WORK ORDER:
Using the line with "Task: Open profile" as your starting point, transcribe it and each line beneath it word for word until the records run out, without pictures.

[THE DATA — start]

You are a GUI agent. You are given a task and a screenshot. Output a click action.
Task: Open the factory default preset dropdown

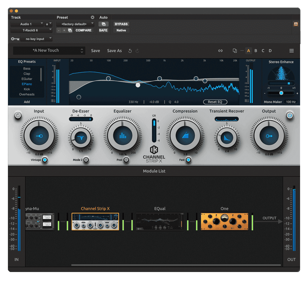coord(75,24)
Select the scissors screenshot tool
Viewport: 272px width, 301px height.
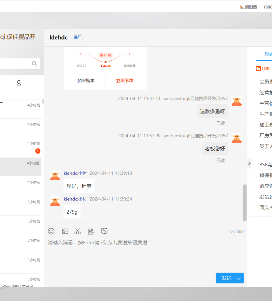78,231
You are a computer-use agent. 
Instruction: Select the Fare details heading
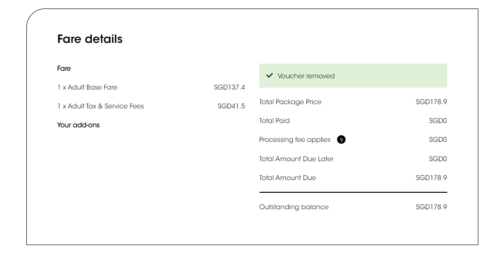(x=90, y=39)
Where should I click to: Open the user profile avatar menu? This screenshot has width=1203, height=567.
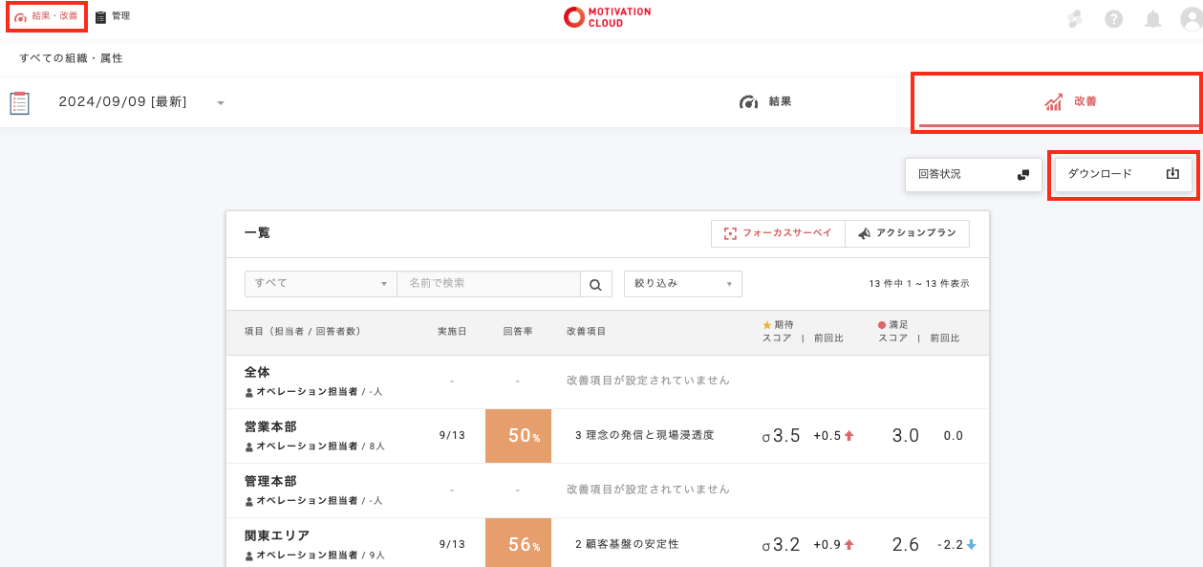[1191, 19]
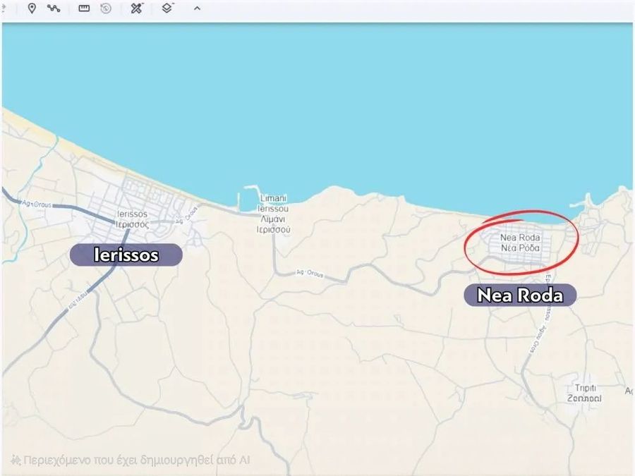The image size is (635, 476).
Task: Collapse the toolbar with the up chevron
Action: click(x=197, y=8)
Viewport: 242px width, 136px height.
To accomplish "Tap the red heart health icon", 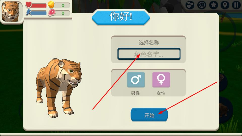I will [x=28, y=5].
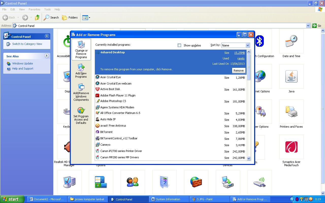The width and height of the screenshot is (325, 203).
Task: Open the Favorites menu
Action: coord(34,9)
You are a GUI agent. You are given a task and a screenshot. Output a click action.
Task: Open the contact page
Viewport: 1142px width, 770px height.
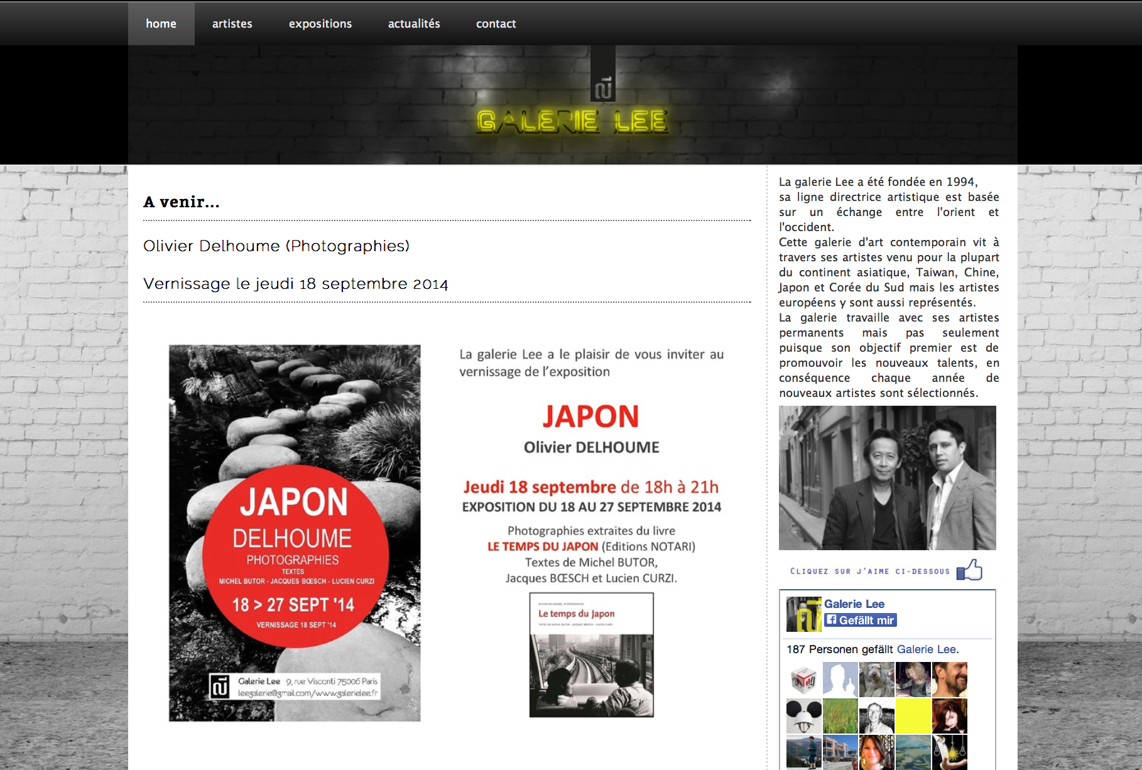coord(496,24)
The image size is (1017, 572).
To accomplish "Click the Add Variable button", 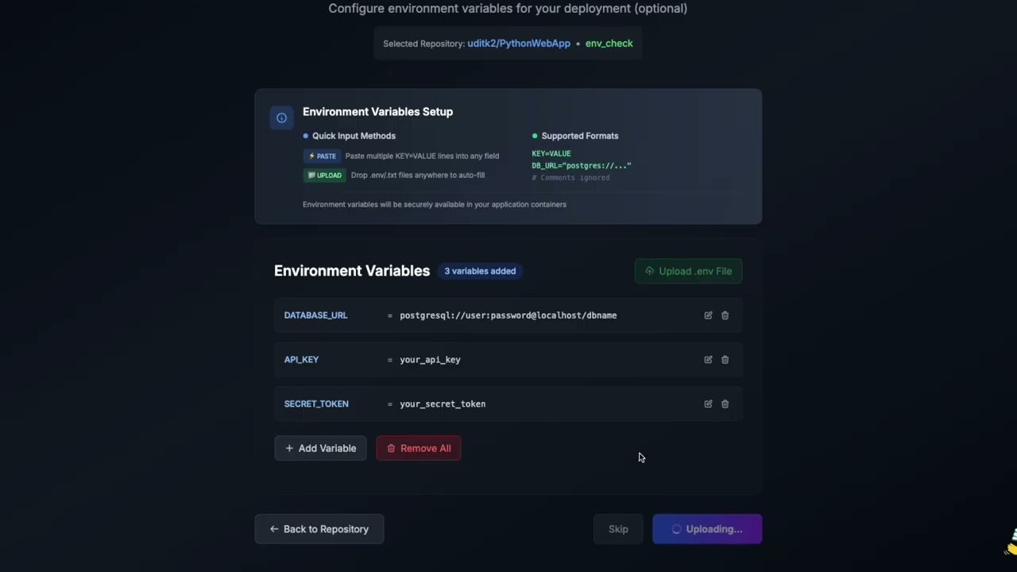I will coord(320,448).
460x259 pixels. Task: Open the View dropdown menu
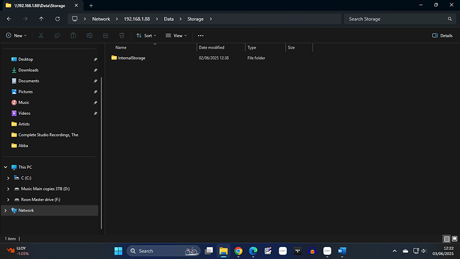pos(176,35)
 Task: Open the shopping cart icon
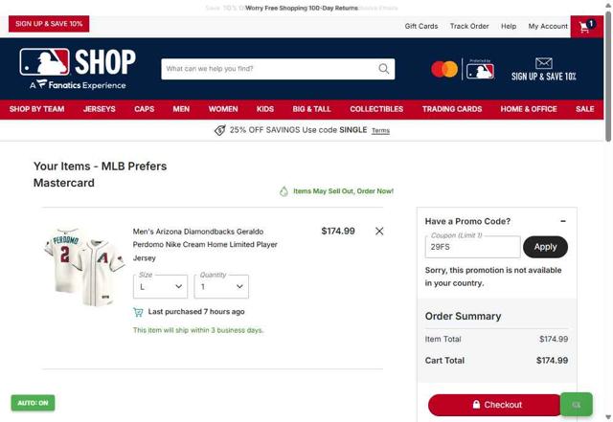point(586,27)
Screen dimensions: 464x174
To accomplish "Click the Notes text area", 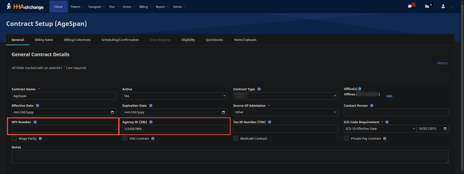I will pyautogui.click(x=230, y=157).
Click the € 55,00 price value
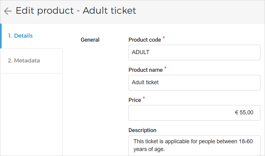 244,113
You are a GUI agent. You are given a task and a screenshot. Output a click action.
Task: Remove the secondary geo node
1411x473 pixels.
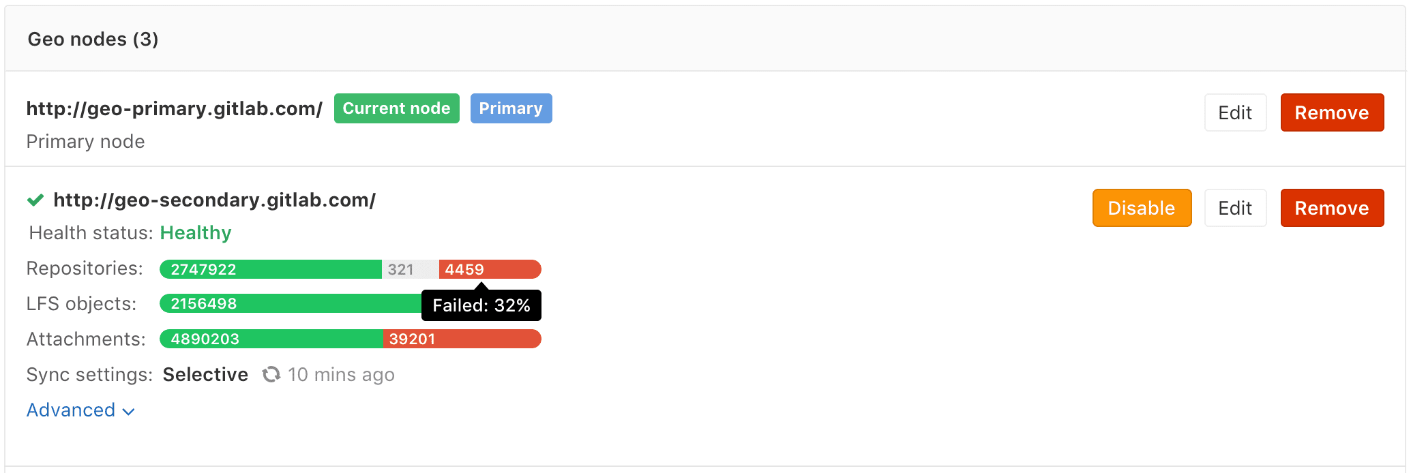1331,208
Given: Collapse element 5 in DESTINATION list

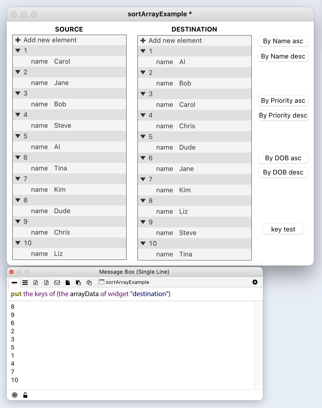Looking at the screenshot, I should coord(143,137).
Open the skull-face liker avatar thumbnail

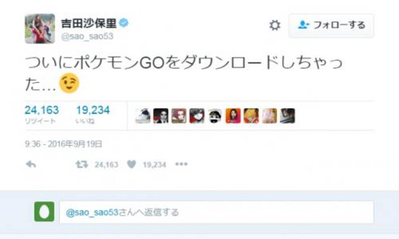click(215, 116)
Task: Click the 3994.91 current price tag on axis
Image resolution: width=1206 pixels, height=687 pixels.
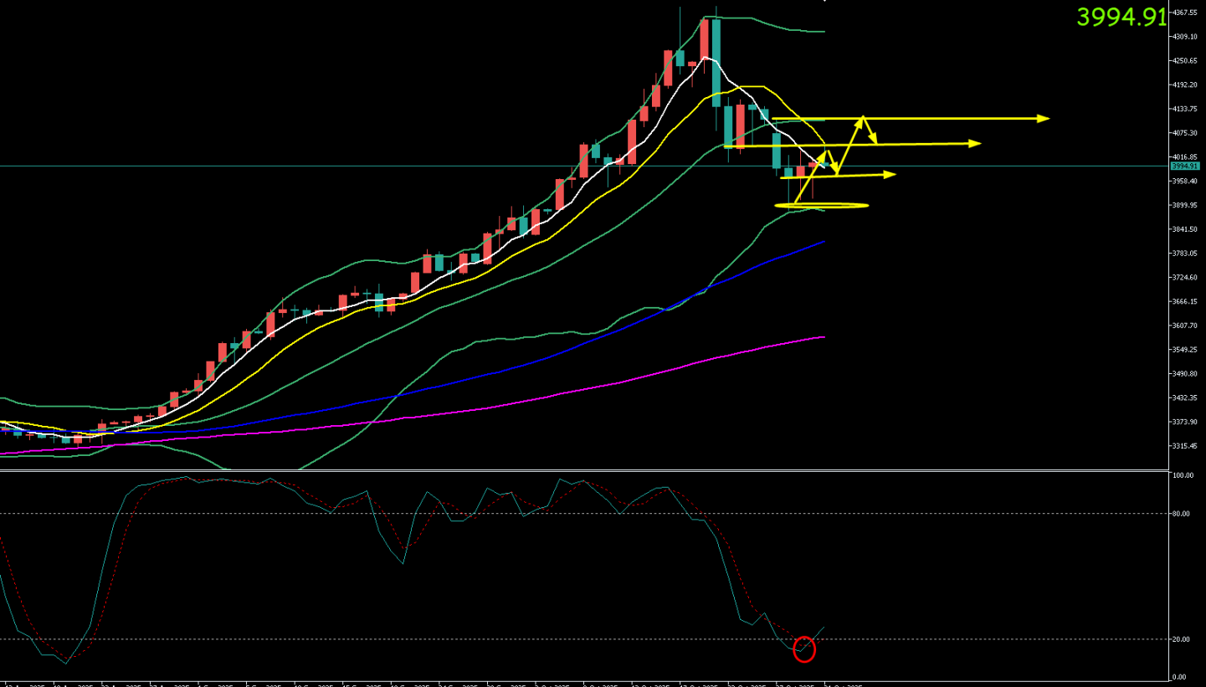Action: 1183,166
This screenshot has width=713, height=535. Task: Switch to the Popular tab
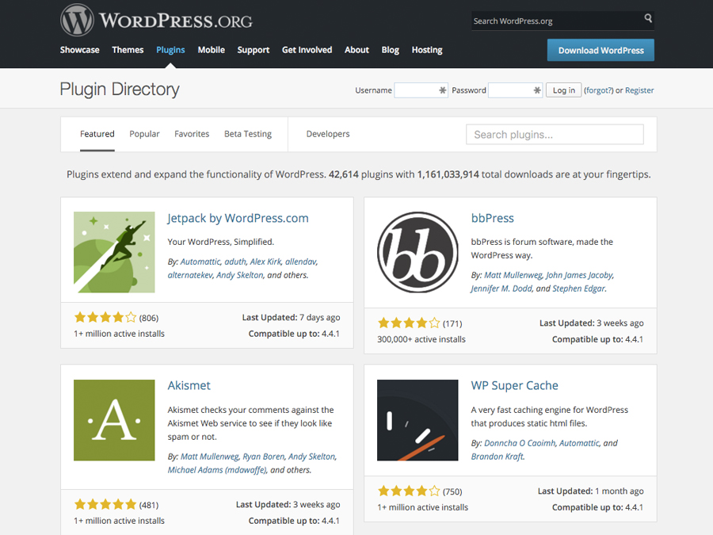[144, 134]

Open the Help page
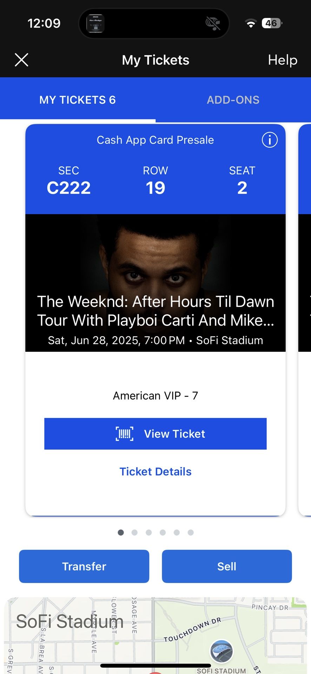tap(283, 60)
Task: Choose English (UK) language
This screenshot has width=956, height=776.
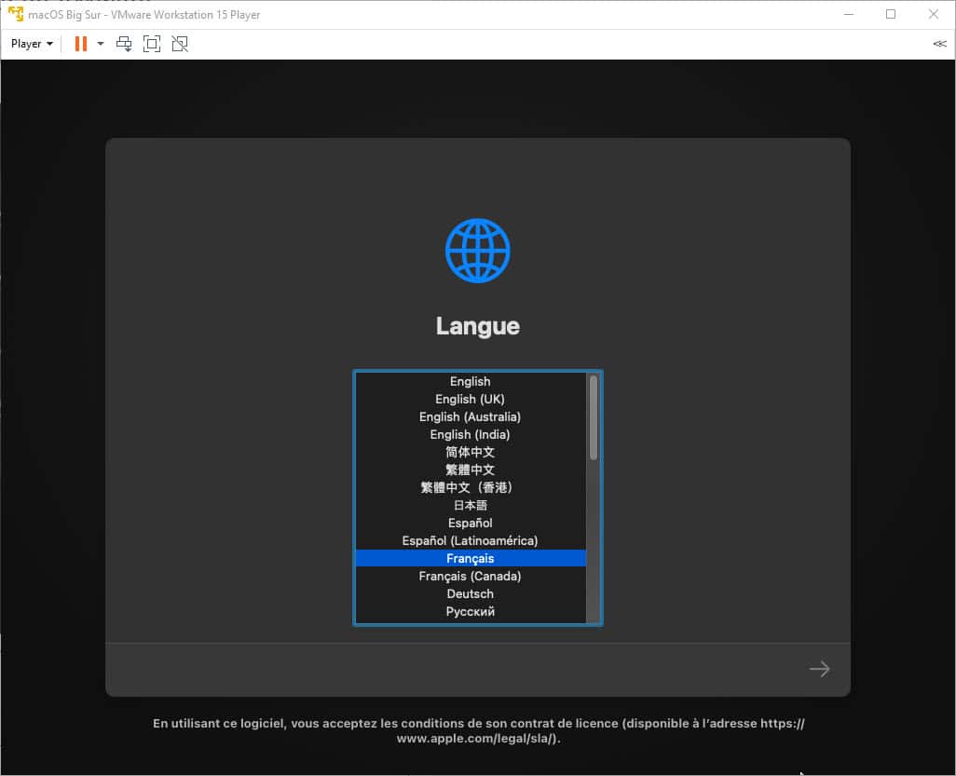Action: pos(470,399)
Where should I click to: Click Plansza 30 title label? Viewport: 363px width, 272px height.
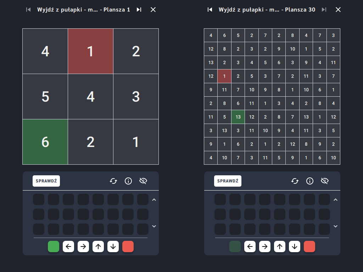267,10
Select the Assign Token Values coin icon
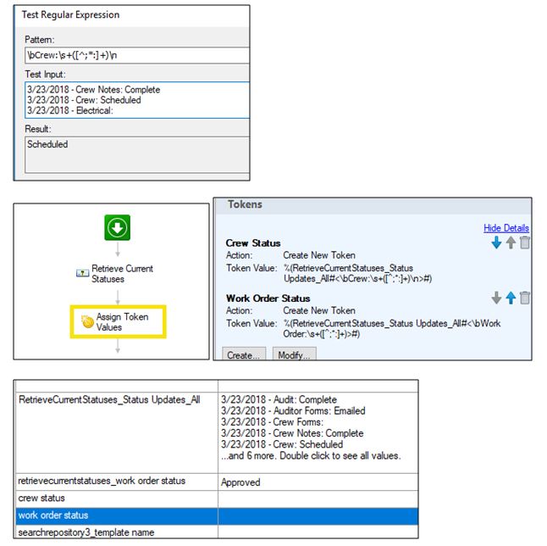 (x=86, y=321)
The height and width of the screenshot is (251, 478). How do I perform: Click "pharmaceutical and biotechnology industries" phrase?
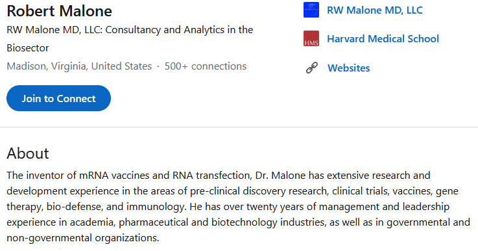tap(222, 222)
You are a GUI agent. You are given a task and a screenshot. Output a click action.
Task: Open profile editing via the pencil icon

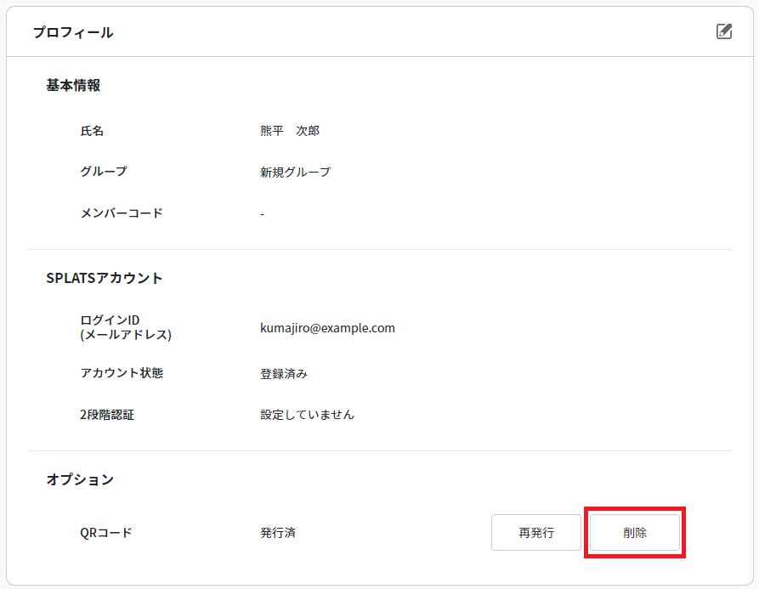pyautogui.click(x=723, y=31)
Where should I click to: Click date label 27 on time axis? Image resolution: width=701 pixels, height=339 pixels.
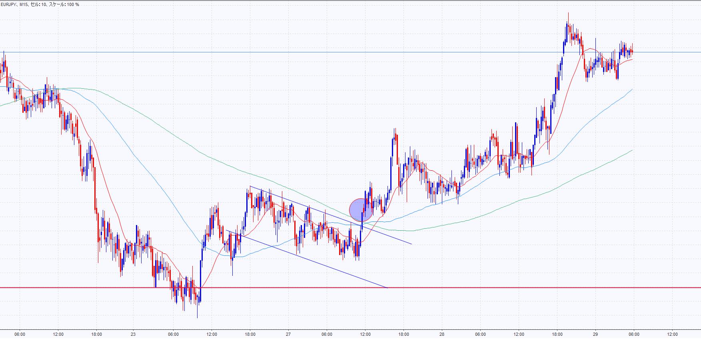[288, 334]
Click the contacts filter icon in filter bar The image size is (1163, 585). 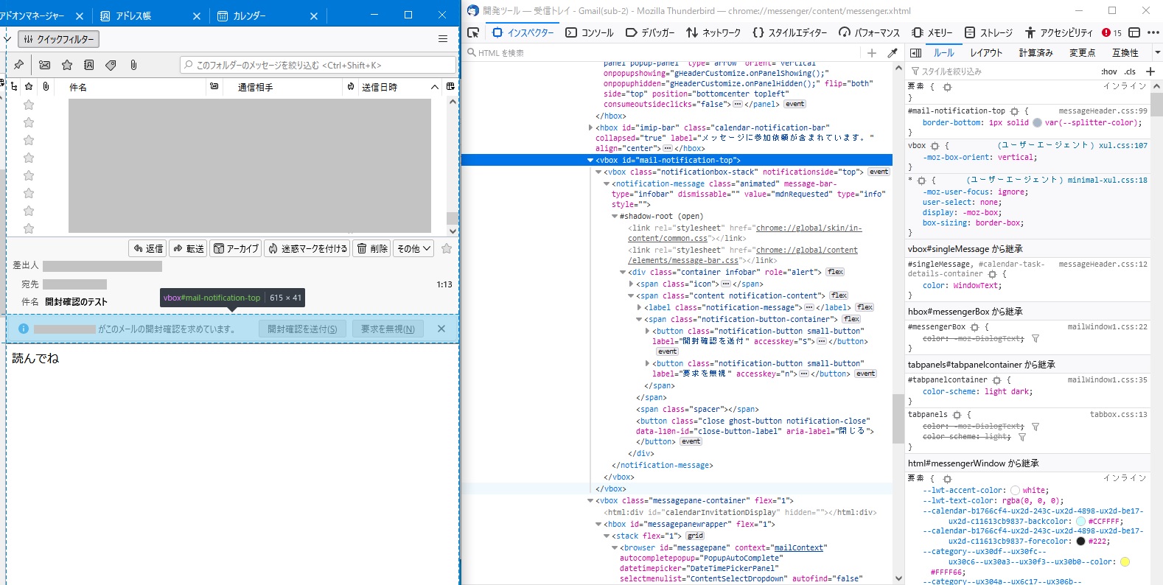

[THE DATA — finish]

RESULT OF THIS EXERCISE:
Task: Open profile editing via the pencil icon

pyautogui.click(x=723, y=31)
Where should I click to: Click date label 27 on time axis? Image resolution: width=701 pixels, height=339 pixels.
[288, 334]
Click the contacts filter icon in filter bar The image size is (1163, 585). 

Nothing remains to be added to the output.